**INSTRUCTION**
Revise everything from "As far as the" down to "cluster is deployed." in the troubleshooting thread, putting "Kubernetes cluster" in place of "k8s cluster".

**SELECTED EXTRACT**
· · · · ·
As far as the inaccessible PostgreSQL server is concerned, your server seems to have only Public IP address. You need to have the server accessible from your k8s cluster, i.e. from the internal network.
Please modify your cloud sql instance and allow access from private IP network where your k8s cluster is deployed.
m
@Robert Moucha this one?
r
Yes. Set this checkbox, choose the network and save. It may take some time to apply. Then, you'll see a private IP address available
and then replace the current (public) IP with a new (private) IP in your custom values yaml
and run
helm -n gooddata-cn upgrade -f path/to/your/custom-values.yaml gooddata-cn gooddata/gooddata-cn
(please update this command according to your setup - namespace, path, release name and helm repo name)
m
@Robert Moucha okay i will try to change it
@Robert Moucha thank you for your previous guidance, now the helm chart installation is completed and i'm already manage the organization until create bootstrap token to hit the API but return connection time out
r
Hi, the
connection timed out
suggests there network issue and your request can not reach the load balancer for some reason. Your organization hostname now resolves to 34.101.200.187. Check if this address is the same as the
EXTERNAL-IP
of the
ingress-nginx-controller
Service resource.
m
currently there's 2 ingress nginx controller in my services
ingress-nginx-controller
the one i made using
helm -n ingress-nginx install ingress-nginx ingress-nginx/ingress-nginx \
--set controller.replicaCount=2
and nginx is the ingress that i made from external dns tutorial, but i saw the one i made from tutorial only listen to port 80
so i tried to move the DNS from 34.101.200.187 to 34.101.188.165 since the ingress listen to port 80 and 443
seems the domain already moved to new IP but i can't curl because SSL error
@Robert Moucha i got this error when trying to create user from dex
r
ingress controller made from external dns tutorial (called
nginx
) will not be used, you can safely delete it and save some $$$
the certificate issue means you didn't provided the TLS certificate for your organization
there's self-signed certificate directly in ingress-controller that works as a last resort option for ingresses without its own certificate.
However, you might want to integrate Let's Encrypt service via cert-manager and get publicly trusted TLS certificates for free.
m
on my
organization.yaml
i'm not using tls because i thought i'm using wildcard
r
there's also your own self-signed certificate on auth.logicnesia.com endpoint. I recommend to follow https://www.gooddata.com/developers/cloud-native/doc/1.1/installation/k8s/considerations/ingress-cert-manager/ and integrate with Let's encrypt, as it is very convenient and future-proof method. If you want to use your own certificate (you can), then you must set tls section in your organization and set:
Copy code
spec:
  tls:
    secretName: secret-with-your-wildcard-cert-and-key
The mentioned secret must exist before modyfing the organization. It will be passed to k8s API when provisioning organization's Ingress.
m
so after i add the cert manager , i must update my organization yaml adding the tls and then
kubectl apply -f organization.yaml
?
· · · · ·
**DATASET CONTENT**
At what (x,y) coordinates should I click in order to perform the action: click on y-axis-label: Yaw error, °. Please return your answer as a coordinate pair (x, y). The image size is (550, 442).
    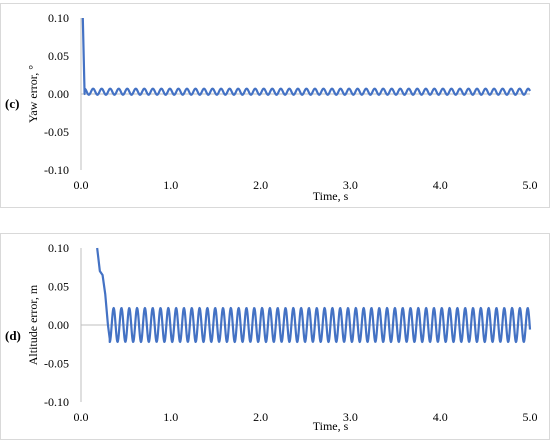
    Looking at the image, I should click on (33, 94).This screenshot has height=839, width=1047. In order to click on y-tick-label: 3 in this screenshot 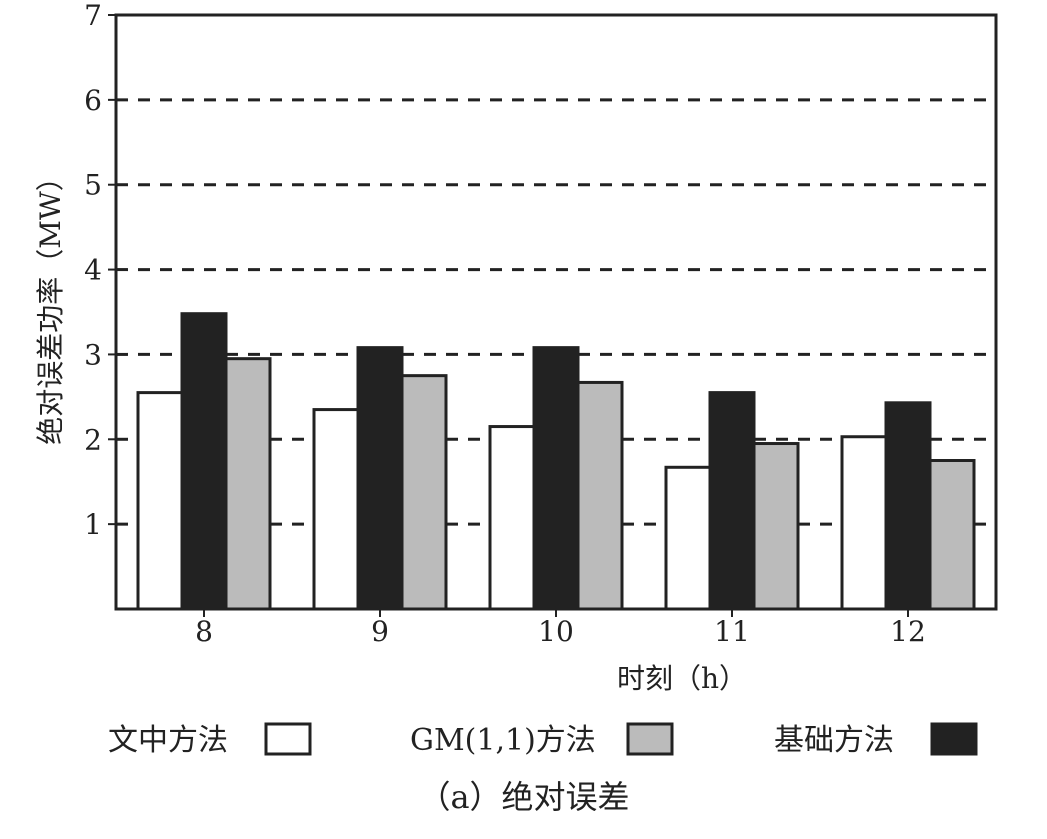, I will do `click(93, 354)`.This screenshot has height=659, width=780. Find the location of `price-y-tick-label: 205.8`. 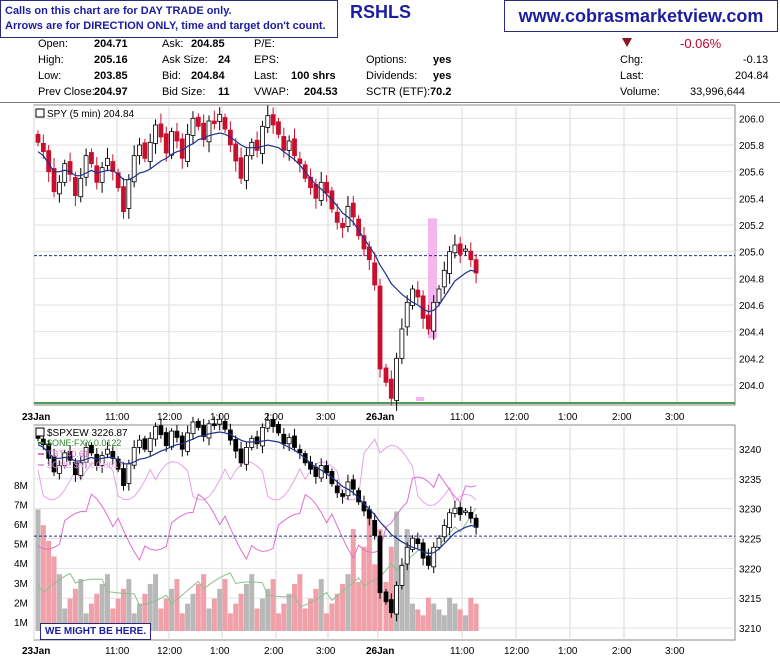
· · · · ·
**SOLUTION TO THIS PROBLEM**
As far as the inaccessible PostgreSQL server is concerned, your server seems to have only Public IP address. You need to have the server accessible from your Kubernetes cluster, i.e. from the internal network.
Please modify your cloud sql instance and allow access from private IP network where your Kubernetes cluster is deployed.